**Record set**
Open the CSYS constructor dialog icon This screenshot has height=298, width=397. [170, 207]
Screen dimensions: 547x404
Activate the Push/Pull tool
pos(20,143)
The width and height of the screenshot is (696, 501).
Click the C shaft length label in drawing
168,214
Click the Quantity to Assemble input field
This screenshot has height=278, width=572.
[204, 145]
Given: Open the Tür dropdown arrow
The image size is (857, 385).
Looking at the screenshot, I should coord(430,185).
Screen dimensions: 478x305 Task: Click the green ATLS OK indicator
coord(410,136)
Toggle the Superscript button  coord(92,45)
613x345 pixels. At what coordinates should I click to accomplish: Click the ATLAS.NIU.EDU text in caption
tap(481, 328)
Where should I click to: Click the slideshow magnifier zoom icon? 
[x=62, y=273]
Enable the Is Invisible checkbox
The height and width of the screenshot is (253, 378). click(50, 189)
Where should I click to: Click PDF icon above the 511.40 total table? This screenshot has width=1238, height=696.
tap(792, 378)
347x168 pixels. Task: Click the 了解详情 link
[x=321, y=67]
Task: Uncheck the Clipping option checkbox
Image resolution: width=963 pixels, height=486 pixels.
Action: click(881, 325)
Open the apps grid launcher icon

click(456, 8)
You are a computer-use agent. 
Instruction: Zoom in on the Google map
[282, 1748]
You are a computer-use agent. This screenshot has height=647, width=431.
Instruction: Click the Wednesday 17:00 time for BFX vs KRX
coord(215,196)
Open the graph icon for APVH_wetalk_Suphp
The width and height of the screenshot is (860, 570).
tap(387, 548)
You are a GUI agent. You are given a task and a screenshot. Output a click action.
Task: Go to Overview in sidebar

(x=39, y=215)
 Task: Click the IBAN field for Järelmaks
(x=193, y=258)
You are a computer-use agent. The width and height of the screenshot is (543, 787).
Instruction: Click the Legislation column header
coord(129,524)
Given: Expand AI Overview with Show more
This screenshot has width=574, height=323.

**Work order**
If a line above includes the string "agent", pick it out.

**Result for this exercise**
You are a computer-use agent. 
You are a computer-use agent. This screenshot has height=647, width=431.
You are a GUI agent. You are given a task and a screenshot. Output a click action.
You are a computer-use agent. The width and height of the screenshot is (543, 787).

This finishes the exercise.